We’ve discussed this idea as a team, and while it’s certainly interesting, it’s unlikely to be something we implement in at least a year, if we do implement it.


I always appreciate it when you let us know. Thank you.


There is a discussion thread about this:

Although there is no definite solution defined, I think a new DQA entry would not hurt and woudl be useful, whatever is done later with these observations:

There used to be iconic taxa buttons?!
I’ve wondered about proposing this before.
Why & when were they cut out? I’d imagine these to be helpful in encouraging users not to use species-level autosuggests blindly so much.


They were removed when computer vision was incorporated into iNat. If we were to add them in again, I think we’d have to figure out a flow that was wasn’t confusing. Currently many people don’t know they can search for taxa and aren’t just limited to the CV suggestions. Anyway, this is getting a bit far afield from the requested feature and maybe something to think about for the app redesign.


Simple experimental solution:

Create a bot user that IDs old, neglected observations. :mechanical_arm::robot::mag_right::card_file_box::spider_web:
Instruct it to never suggest species or subspecies, only genus or subgenus. That way, it won’t move anything towards Research Grade.
You could even have it automatically retract its suggestions when enough human users provide theirs.

And if said bot turns out to be more annoying than helpful, just ban it for trolling! :skull_and_crossbones:


i like this idea, i feel like others might not, but i like it.


My perspective on this is similar to that of @matthias55 (edit: in his 2nd post) above. When looking at observations older than say 18 months, I doubt there are that many observations in the unknown pile that can be IDed to genus easily (be it via CV or manually).

Personally I’m more concerned about blurry images, or nice images showing a landscape with probably 200 species visible, but no focus on any of them and none IDable in any reasonable sense. What I find frustrating about this is that if I leave it unIDed generations of IDers to come will look at this image again and waste their time too. I know, this has been discussed on another thread (or multiple).

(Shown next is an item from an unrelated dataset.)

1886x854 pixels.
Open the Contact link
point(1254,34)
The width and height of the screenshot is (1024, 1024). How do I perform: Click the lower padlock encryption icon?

i wonder how hard it is to track how many people click ‘reviewed’ on each observation. And maybe after a certain number, an observation could get ‘demoted’ maybe not quite to casual but to a lower priority, or something. Though i will sometimes click reviewed on something i’d have no chance at identifying so maybe it’s a bad idea. Maybe separate them out as ‘extra challenges’ and create a way to mark them more easily as needing casual grade. Something like that


How many Reviewed clicks - is definitely info available to iNat.
Set a barrier - 6 clicks is Unidentifiable.
Then the suckers for punishment can still try and work out What Are We Looking At. If they want to …

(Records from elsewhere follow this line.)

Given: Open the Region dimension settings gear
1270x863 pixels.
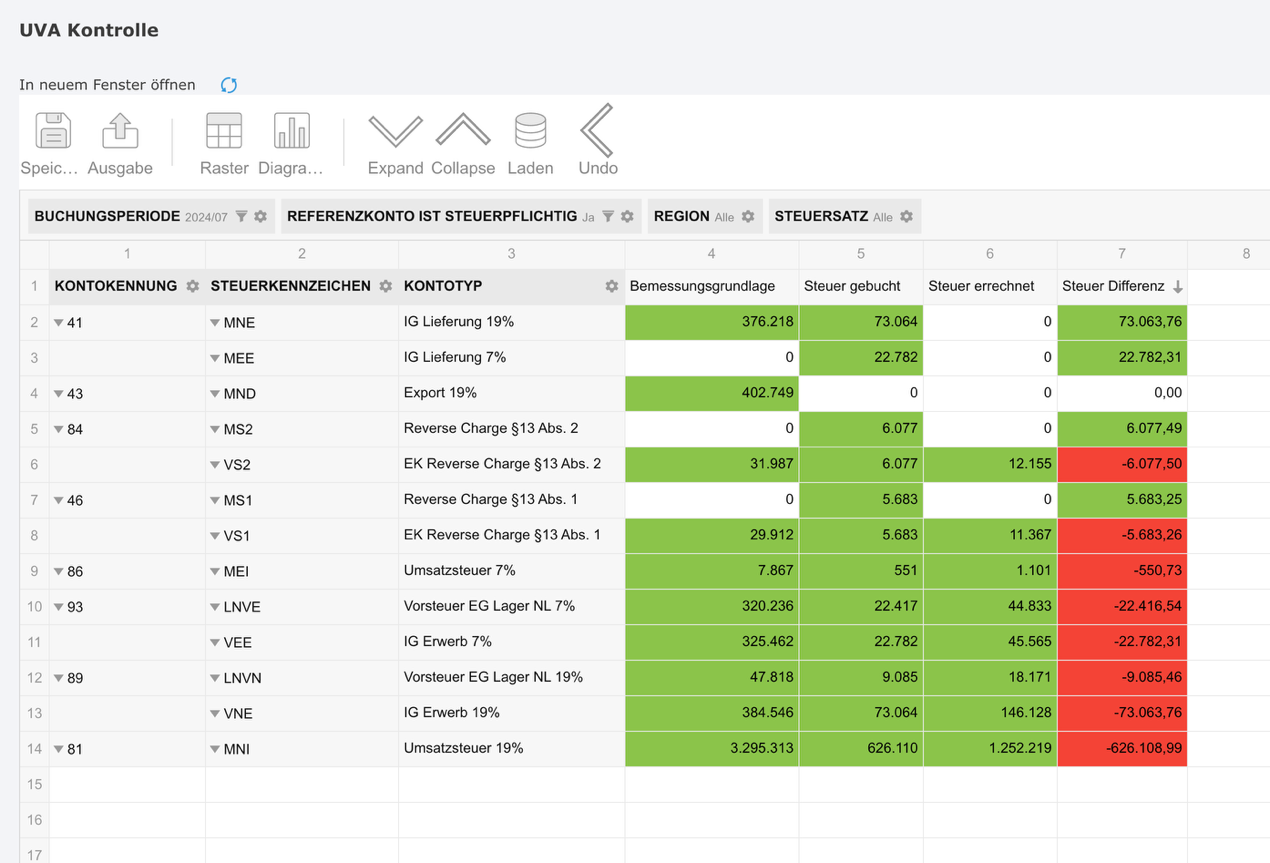Looking at the screenshot, I should tap(748, 217).
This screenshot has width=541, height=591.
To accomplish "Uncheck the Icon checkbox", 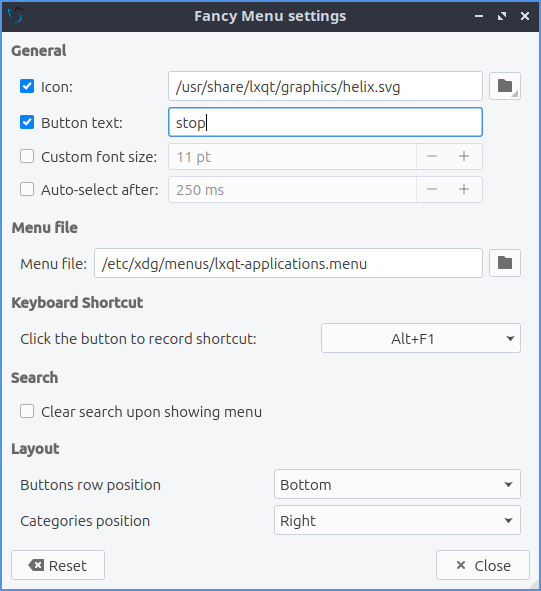I will [x=27, y=86].
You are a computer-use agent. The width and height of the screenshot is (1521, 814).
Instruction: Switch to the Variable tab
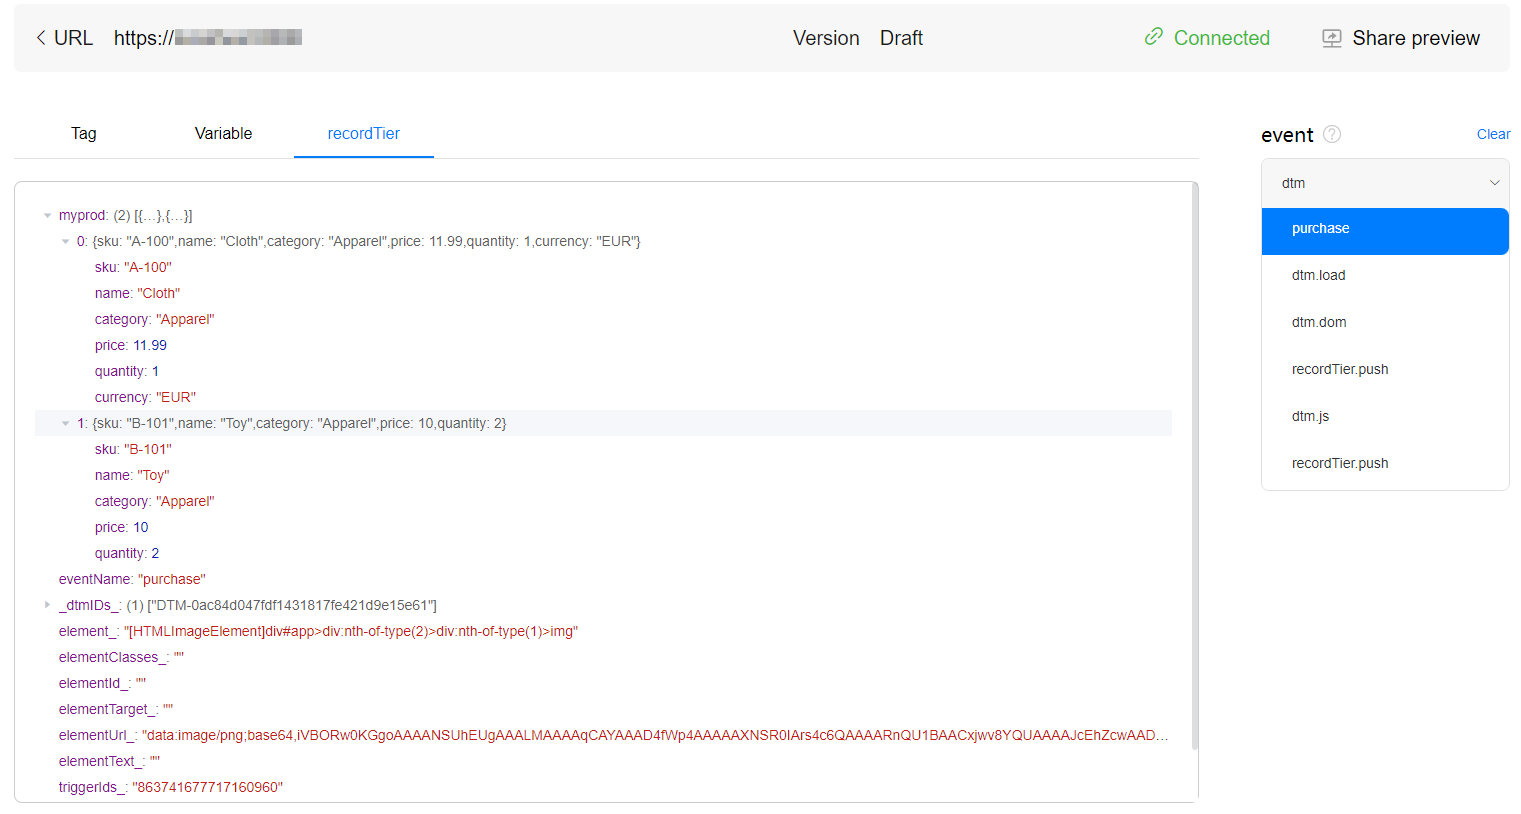coord(223,134)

On second thoughts. If that was visible to us This obs has already been reviewed six times and is still UNKNOWN It would be a kind warning to scroll on by.


Visibility would be good. Being able to filter on this would be perfect.

1 Like

Yes, you can!

Observations of Aphididae currently without identification at all:

Similarly, observations of Lepidoptera currently without identification at all:


For plants, most useful is trees:

I detest identifications to Plants, Vascular Plants, Flowering Plants, most especially for easy to ID groups like daisies, peas and trees.
Especially when even a novice can easily identify a tree, and trees are such well known subset of the flora of any region, often with multiple field guides and abundant enthusiasts. If novices interested in helping with identification could just be informed about these projects for lower groups it would really help.

But I dont understand why butterflies and moths are not just identified to Lepidoptera, and Aphids as Aphididae? Why do they need a special project?
It is polyphyletic groups such as Trees, Succulents, Bulbs, Seaweeds, Aquatic Plants, etc. that need projects to assist with IDs.
Now if there could be icons for these polyphyletic groups for novices to easily post unidentified observations, that would be supercool!